Succession Planting & Cold-Hardy Vegetables

In Wisconsin we often don’t think about being able to get multiple crops of vegetables out of the same space in one year.  With some careful planning you can grow a spring crop and a fall crop of cold-hardy vegetables.

Spring vegetables like peas, lettuce, radishes, spinach, etc. at some point will start to look sad in summer.  That is an opportunity to pull those plants and replace them with some fall vegetables.  The timing of this is partly dependent on the crop you are planting.  You should calculate backwards from your average first fall frost the minimum expected harvest time to estimate your last opportunity to plant in the summer.  Then you want to add some extra time to that number because cool temperatures slow down plant growth.  Since fall frosts vary, this is not an exact science and has some art to it.  To learn your first fall frost date, visit

Keeping track of growing degree days/heat units and keeping a journal can help you make better planting decisions year-to-year, especially when planting for a fall harvest.  To learn more about how growing degree days are calculated, visit

Cold-Hardy Vegetables

Some vegetables that are cold-hardy include broccoli, brussels sprouts, cabbage, kale, leeks, rutabaga, and turnips.  Some other cold-tolerant vegetables include beets, cauliflower, celery, lettuce, peas, parsnips, and radish.  Note that some of these cold-hardy vegetables have a long growing period, so wouldn’t be suitable for succession planting. For example, parsnips need to be planted in the spring as they usually take 100+ days to reach maturity.

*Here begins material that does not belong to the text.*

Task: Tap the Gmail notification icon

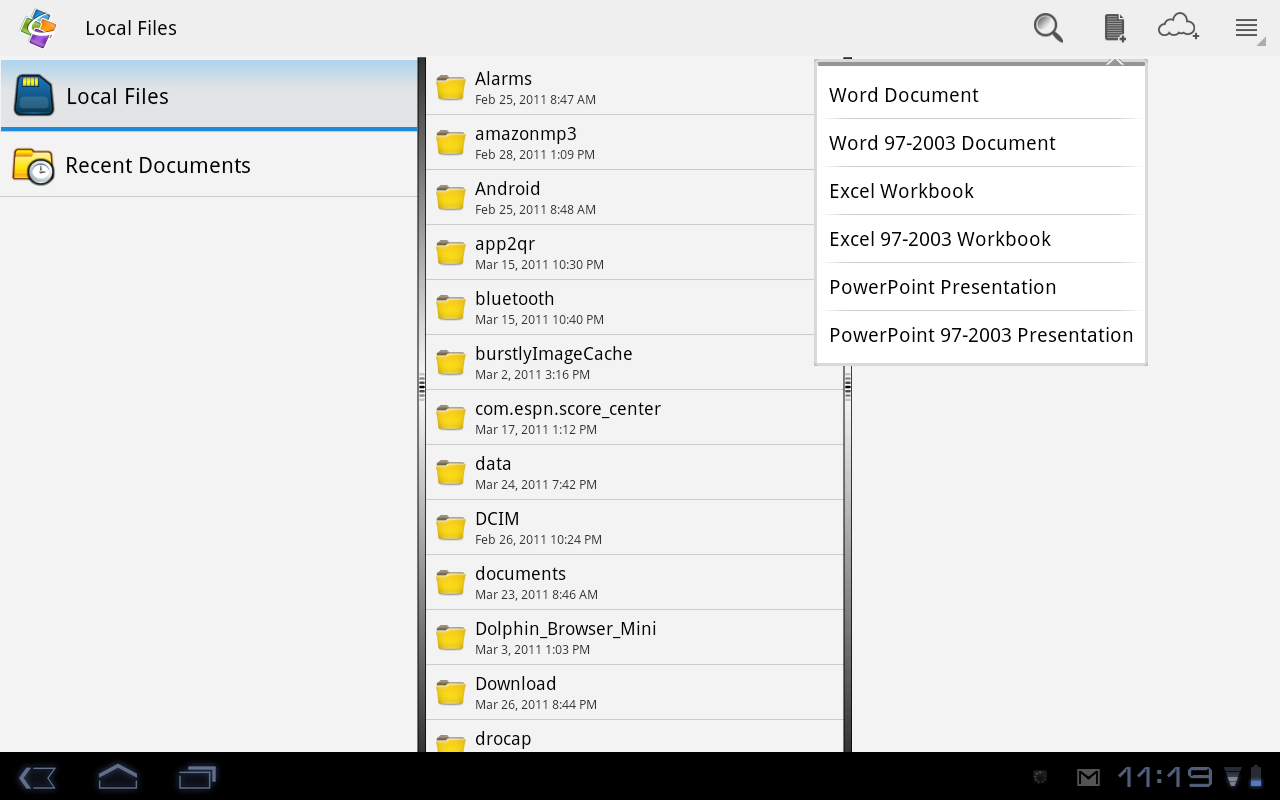Action: click(1088, 777)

Close up of a head of cabbage that has just been picked on other freshly picked cabbages.

Cabbages planted mid-summer can make a good fall vegetable. Photo by Lyssa Seefeldt.

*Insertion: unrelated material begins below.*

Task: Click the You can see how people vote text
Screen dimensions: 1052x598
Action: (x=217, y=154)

Tools to Extend the Growing Season

Even though fall vegetables tend to be cold-hardy, protecting them from frosts can be beneficial.  The issue is that the vegetables are sensitive to extreme changes in temperature.  When a freeze and thaw occurs, cell walls of the plant can be damaged.  Damaged leaves will look water-soaked after a thaw and will eventually turn brown.  Preventing this damage will allow the vegetables to continue growing longer into the fall.

A couple of ways to protect vegetables and extend the growing season is using cold frames or floating row covers.  Cold frames are made with a sturdy construction of wood plus a glass or plexiglass lid.  Floating row covers are a light woven plastic or polypropylene material that allows air circulation, light, and water to get through.  Floating row covers can be directly draped over crops or can be draped over a frame of PVC pipe, wood, or wire.  The floating row cover is weighted down with brick, wood, or other heavy item.

You can learn more about these tools and others in the publication, “Extending the Gardening Season” at


Note: This article originally was published in the Marquette County Tribune, Waushara Argus, and/or the Berlin Journal.  This article was written by Lyssa Seefeldt, UW-Extension Agriculture Agent for Marquette County unless otherwise noted.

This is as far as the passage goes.